Clone a graph (cycle-safe)
Expected question
"Given a reference to a node in a connected undirected graph, return a deep copy. The graph may contain cycles."
Variant forms
Interviewers often ask the same structure with different framing or Staff+ extensions — recognize the archetype:
- "Clone an undirected graph — handle cycles."
- "Clone a directed graph with possible cycles."
- "BFS vs DFS for cloning — which and why?"
- "What if node values are not unique?"
- "Clone only the connected component reachable from the start."
- "Serialize/deserialize the graph instead of cloning in memory."
- "How do you prove you didn't share neighbor references with the original?"
- "Extend to cloning with per-node metadata maps."
The question, as it might actually be asked
Given a reference to a node in a connected undirected graph where each node has val and neighbors, return a deep copy. Graph may contain cycles.
The framework
Clarify constraints → correct end-to-end solution → narrate complexity and tests → offer a Staff+ extension (concurrency, API contract, or failure mode) without turning a coding round into distributed system design. See Approach ladder and Staff+ deep dive below.

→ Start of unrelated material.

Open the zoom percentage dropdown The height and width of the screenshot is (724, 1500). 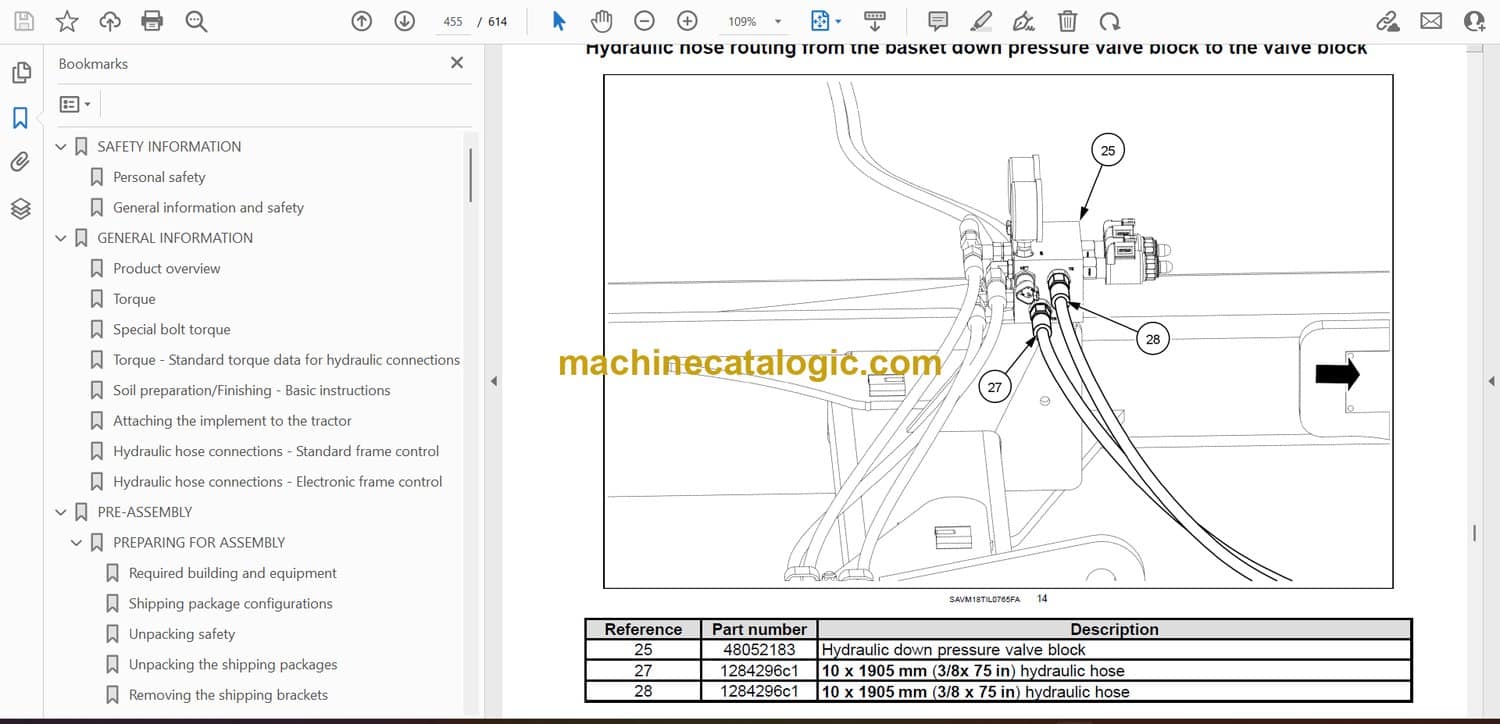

Where this actually gets asked
Graph medium with cycles. Staff+ signal: map of visited, clear BFS vs DFS, and API for undirected vs directed.
Problem
Given a reference to a node in a connected undirected graph where each node has val and neighbors, return a deep copy. Graph may contain cycles.

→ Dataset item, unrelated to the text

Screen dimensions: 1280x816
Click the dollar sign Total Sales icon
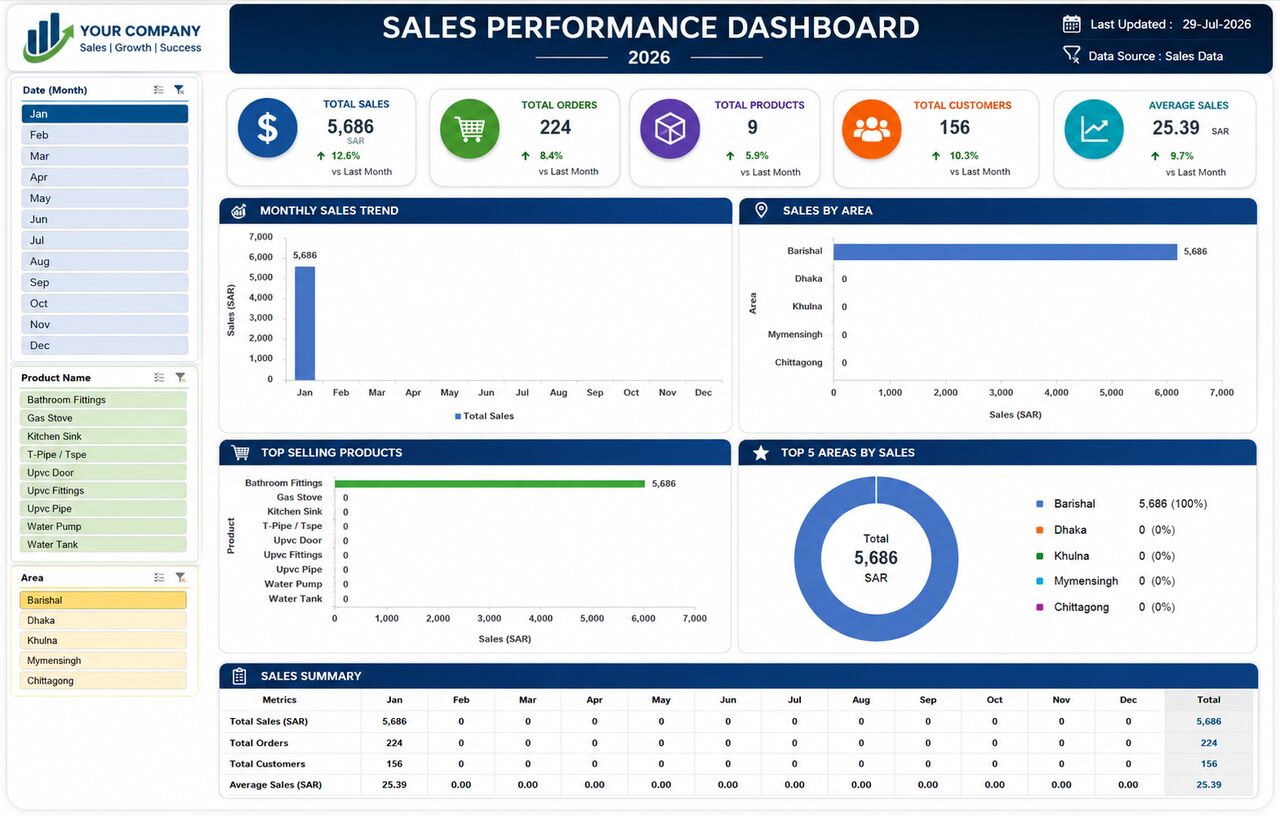pos(268,128)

Clarifying questions you should ask first
- Undirected? Connected? Disconnected components?
- Node vals unique? (often yes — don't assume for identity)

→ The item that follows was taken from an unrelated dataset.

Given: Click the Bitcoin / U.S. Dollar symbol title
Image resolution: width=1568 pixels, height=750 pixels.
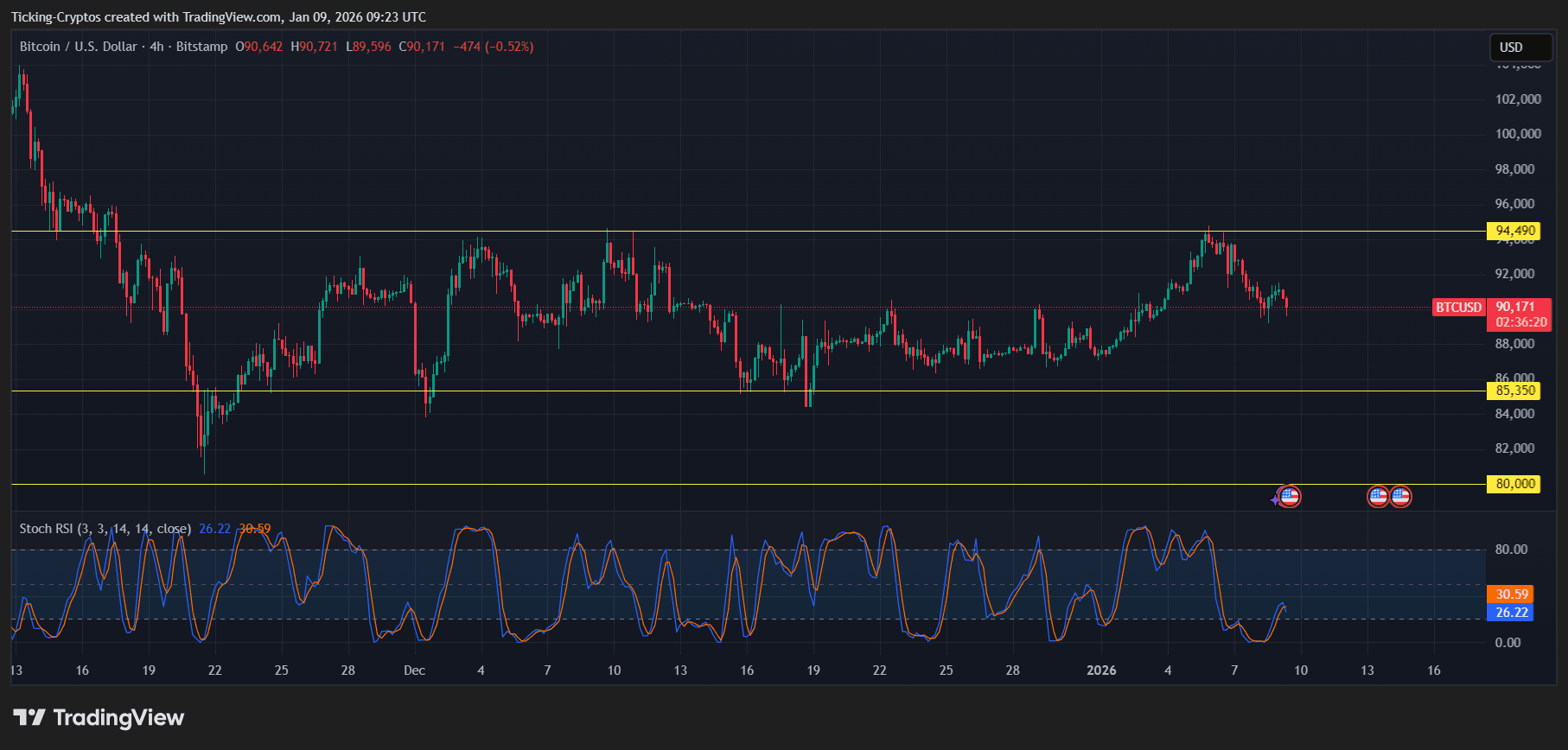Looking at the screenshot, I should pyautogui.click(x=78, y=47).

- Mutate original allowed? (no)
Approach ladder
| Step | Idea |
|---|---|
| Brute | Recurse without memo — infinite loop on cycles |
| Correct | HashMap old→new; DFS or BFS |
| Staff+ | Iterative BFS for stack safety; multi-component entrypoint |
Reference solution (Python)
from __future__ import annotations
from collections import deque
from dataclasses import dataclass, field
@dataclass
class Node:
val: int
neighbors: list["Node"] = field(default_factory=list)
def clone_graph(node: Node | None) -> Node | None:
if node is None:
return None
mapping: dict[Node, Node] = {node: Node(node.val)}
q: deque[Node] = deque([node])
while q:
cur = q.popleft()
for nb in cur.neighbors:
if nb not in mapping:
mapping[nb] = Node(nb.val)
q.append(nb)
mapping[cur].neighbors.append(mapping[nb])
return mapping[node]
Complexity: O(V+E) time and space.
Verbal tests to narrate
- Two nodes pointing at each other
- Single node self-loop (if allowed) / no neighbors
- Verify cloned neighbor identity ≠ original
Staff+ deep dive
| Topic | Talking point |
|---|---|
| Why map by object identity | Vals may collide in variants |
| DFS recursion depth | Prefer BFS/iterative for large graphs |
| Serialization | Clone vs serialize/deserialize trade-off |
What not to discuss
- Distributed graph DBs
- Ignoring cycles
What's expected at each level
- Mid-level: DFS clone; may miss cycles.
- Senior: Memoized BFS/DFS + tests.
- Staff+: Iterative, identity map, component discussion.
- Principal: Relates to real object-graph copy / config snapshot systems.